- [Selected extract]:
How do I draw a Circular Graph colored like this in Mathematica?

Question

I must plot some data in radians and would like to use this image as a background to that graph. Although it looks good, the lines are degraded in image form; thus, the reason for this question. Can something like this be drawn in Mathematica?

Answer 1

Here's a start. I'll leave the labeling and fine tuning the details to you:

With[{thin = {Thin, Opacity[0.4]}},
    RegionPlot[x^2 + y^2 <= 1, {x, -1, 1}, {y, -1, 1}, 
        ColorFunction -> (Hue[ArcTan[#, #2]/(2 π)] &), 
        ColorFunctionScaling -> False, PlotPoints -> 100, Frame -> False,
        Mesh -> {21, 21, 10, 7, 47}, MeshStyle -> {thin, thin, thin, thin, thin}, 
        MeshFunctions -> {# &, #2 &, Norm[{#1, #2}] &, ArcTan[# , #2] &, ArcTan[# , #2] &}
    ]
]

Answer 2

It is of course possible to draw everything manually.

- [Collected data entries]:
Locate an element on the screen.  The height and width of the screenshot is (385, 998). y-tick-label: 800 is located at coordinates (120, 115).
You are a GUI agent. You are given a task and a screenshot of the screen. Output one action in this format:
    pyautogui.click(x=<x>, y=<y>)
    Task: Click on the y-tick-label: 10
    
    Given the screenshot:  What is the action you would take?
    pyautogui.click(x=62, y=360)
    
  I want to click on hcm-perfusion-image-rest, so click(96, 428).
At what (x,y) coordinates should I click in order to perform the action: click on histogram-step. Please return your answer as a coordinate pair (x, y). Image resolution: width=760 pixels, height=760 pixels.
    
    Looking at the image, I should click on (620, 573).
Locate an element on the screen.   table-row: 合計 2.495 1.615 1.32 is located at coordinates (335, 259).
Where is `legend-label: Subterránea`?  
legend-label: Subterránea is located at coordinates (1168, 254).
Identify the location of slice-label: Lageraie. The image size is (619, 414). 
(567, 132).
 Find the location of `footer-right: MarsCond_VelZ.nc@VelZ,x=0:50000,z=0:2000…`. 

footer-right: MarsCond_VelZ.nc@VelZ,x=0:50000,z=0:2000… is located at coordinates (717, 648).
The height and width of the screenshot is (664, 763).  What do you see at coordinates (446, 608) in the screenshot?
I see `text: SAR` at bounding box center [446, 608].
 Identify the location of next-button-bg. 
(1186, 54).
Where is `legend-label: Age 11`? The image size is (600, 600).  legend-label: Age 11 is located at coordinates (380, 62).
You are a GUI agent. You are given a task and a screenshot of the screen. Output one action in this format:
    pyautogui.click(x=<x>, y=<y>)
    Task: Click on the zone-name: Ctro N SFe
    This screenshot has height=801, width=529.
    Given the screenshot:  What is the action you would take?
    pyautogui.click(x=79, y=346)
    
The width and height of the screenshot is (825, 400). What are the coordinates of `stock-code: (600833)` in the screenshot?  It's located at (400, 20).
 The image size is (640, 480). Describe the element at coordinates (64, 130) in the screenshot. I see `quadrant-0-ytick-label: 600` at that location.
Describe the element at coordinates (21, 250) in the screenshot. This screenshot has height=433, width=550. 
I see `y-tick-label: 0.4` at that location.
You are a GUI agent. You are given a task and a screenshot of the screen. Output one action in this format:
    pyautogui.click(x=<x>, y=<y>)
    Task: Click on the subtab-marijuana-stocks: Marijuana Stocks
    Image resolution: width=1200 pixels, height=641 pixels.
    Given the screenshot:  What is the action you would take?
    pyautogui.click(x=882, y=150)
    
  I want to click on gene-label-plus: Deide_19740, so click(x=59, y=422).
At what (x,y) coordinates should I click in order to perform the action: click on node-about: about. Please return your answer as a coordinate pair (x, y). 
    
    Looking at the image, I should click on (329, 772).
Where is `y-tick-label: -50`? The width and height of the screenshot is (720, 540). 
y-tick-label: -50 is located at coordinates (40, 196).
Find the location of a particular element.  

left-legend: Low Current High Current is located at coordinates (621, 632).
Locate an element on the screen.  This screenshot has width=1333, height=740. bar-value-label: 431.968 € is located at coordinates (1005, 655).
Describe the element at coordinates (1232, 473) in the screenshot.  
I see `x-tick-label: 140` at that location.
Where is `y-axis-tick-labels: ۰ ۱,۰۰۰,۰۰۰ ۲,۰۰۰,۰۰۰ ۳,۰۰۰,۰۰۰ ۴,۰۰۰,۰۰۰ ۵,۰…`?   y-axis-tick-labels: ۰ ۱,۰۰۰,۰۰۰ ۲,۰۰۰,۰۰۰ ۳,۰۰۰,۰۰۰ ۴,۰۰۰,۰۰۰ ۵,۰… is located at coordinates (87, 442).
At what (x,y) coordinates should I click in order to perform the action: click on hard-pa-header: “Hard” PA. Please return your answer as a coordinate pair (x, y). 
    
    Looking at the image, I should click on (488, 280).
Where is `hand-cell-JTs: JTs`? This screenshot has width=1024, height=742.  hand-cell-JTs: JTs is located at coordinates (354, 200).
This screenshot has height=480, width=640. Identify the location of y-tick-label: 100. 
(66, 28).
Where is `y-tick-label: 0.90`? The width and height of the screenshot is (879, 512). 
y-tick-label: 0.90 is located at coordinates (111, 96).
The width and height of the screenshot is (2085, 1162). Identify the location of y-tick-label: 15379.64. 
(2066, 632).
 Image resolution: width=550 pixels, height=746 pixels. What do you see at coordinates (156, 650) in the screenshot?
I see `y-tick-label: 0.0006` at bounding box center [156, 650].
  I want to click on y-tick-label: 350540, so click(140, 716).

- [Tasks for this exercise]:
(1) Rewrite the stretch from "How do I draw" through "drawn in Mathematica?" in the circular graph question, replacing "background" with "backdrop".
(2) Transcribe, exactly as they appear, the stretch of the records from the line that contains "Identify the location of next-button-bg." through the line that contains "coordinates (380, 62).".

- [Task-by-task solutions]:
(1)
How do I draw a Circular Graph colored like this in Mathematica?

Question

I must plot some data in radians and would like to use this image as a backdrop to that graph. Although it looks good, the lines are degraded in image form; thus, the reason for this question. Can something like this be drawn in Mathematica?

(2)
 Identify the location of next-button-bg. 
(1186, 54).
Where is `legend-label: Age 11`? The image size is (600, 600).  legend-label: Age 11 is located at coordinates (380, 62).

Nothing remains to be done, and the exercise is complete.